◆ Set of tasks
1. Answer these questions using the Isabella Amado profile:
(a) Where was she born?
(b) Which college team did she compete for, and in which years?
(c) In which event and city did she win gold at the Central American Games?
2. Using the Isabella Amado profile's own wording, explain what placing each medal color in her medal record stands for.
*** Text excerpt ***
- Full name: Isabella del Carmen Amado Medrano
- Nickname: Isa
- Born: 9 August 1996 (age 30) Panama City, Panama
- Height: 155 cm (5 ft 1 in)

Gymnastics career
- Discipline: Women's artistic gymnastics
- Country represented: Panama (2012–2016)
- College team: Boise State Broncos (2017–2020)
- Training location: Virginia Beach, Virginia
- Club: Excalibur Gymnastics
- Medal record
Women's artistic gymnastics
Representing Panama
South American Championships
| Silver medal – second place | 2013 Santiago | Balance beam |
| Bronze medal – third place | 2012 Rosario | Balance beam |
Bolivarian Games
| Bronze medal – third place | 2013 Trujillo | Vault |
| Bronze medal – third place | 2013 Trujillo | Balance beam |
Central American Games
| Gold medal – first place | 2013 San Jose | Vault |
| Bronze medal – third place | 2013 San Jose | All-around |
| Bronze medal – third place | 2013 San Jose | Uneven bars |
| Bronze medal – third place | 2013 San Jose | Balance beam |
FIG World Cup
| Event | 1st | 2nd | 3rd |
| World Challenge Cup | 1 | 1 | 2 |

= Isabella Amado =

Panamanian artistic gymnast (born 1996)
*** Source information ***
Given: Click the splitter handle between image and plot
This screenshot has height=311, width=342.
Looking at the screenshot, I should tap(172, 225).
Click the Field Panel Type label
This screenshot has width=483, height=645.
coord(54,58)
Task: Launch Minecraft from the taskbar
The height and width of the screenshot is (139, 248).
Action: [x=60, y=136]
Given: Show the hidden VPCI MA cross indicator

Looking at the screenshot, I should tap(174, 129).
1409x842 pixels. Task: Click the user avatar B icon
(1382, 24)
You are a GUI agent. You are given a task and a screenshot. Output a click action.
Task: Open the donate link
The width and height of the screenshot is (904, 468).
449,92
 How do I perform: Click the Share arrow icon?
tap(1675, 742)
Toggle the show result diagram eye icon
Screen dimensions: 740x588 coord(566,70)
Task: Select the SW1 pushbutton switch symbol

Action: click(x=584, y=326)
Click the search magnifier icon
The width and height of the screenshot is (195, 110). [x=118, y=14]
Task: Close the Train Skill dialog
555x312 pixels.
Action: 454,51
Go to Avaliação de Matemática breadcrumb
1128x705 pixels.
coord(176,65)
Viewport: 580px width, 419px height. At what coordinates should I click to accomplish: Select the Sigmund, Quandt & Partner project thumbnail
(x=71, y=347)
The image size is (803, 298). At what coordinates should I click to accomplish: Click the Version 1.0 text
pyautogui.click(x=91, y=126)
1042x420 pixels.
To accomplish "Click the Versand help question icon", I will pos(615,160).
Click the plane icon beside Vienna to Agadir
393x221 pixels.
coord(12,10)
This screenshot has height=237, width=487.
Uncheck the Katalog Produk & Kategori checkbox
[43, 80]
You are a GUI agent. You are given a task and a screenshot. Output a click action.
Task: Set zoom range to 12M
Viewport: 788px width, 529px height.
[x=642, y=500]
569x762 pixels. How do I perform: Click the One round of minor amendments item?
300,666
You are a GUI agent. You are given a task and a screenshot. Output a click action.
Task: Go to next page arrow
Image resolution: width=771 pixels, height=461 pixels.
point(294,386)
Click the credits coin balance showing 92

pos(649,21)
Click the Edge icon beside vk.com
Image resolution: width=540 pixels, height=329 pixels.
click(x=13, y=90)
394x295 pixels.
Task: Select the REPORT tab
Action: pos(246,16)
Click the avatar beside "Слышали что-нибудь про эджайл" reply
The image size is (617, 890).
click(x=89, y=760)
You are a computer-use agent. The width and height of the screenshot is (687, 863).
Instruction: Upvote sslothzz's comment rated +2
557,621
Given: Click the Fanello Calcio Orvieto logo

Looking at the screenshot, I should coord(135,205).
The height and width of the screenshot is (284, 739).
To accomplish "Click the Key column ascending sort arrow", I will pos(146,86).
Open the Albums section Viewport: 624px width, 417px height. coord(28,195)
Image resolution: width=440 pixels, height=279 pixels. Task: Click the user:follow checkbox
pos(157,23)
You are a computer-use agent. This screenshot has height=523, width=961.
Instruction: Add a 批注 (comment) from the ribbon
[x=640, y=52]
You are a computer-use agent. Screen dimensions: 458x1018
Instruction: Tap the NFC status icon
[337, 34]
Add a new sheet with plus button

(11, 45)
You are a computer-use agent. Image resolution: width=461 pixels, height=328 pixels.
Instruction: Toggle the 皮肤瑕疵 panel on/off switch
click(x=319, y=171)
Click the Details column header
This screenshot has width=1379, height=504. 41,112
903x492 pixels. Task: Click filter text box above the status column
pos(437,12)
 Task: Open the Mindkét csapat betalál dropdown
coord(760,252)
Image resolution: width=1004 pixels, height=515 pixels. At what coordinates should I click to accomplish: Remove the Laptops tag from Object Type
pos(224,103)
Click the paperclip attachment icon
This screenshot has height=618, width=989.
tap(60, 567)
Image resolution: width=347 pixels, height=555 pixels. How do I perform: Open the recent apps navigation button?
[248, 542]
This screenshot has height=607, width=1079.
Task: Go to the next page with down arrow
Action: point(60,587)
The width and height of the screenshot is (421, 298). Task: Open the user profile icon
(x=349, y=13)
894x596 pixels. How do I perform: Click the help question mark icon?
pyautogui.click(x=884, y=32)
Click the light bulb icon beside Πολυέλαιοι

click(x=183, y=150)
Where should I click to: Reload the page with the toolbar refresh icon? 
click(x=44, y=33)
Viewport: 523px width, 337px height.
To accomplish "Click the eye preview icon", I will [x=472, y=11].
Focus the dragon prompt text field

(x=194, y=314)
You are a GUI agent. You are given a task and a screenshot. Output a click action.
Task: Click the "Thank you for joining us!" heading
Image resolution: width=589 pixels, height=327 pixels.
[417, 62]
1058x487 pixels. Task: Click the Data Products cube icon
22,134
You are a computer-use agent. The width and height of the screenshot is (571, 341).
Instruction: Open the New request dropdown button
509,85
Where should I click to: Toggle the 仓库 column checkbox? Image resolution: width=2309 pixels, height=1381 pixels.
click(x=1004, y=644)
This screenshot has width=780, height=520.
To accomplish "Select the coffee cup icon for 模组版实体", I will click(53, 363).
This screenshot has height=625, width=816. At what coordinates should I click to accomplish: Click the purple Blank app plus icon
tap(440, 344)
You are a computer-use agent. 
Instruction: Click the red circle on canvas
***
◆ Answers below
1.
(a) Panama City, Panama.
(b) The Boise State Broncos, from 2017 to 2020.
(c) Vault, in San Jose in 2013.

2. A gold medal stands for first place, a silver medal for second place, and a bronze medal for third place.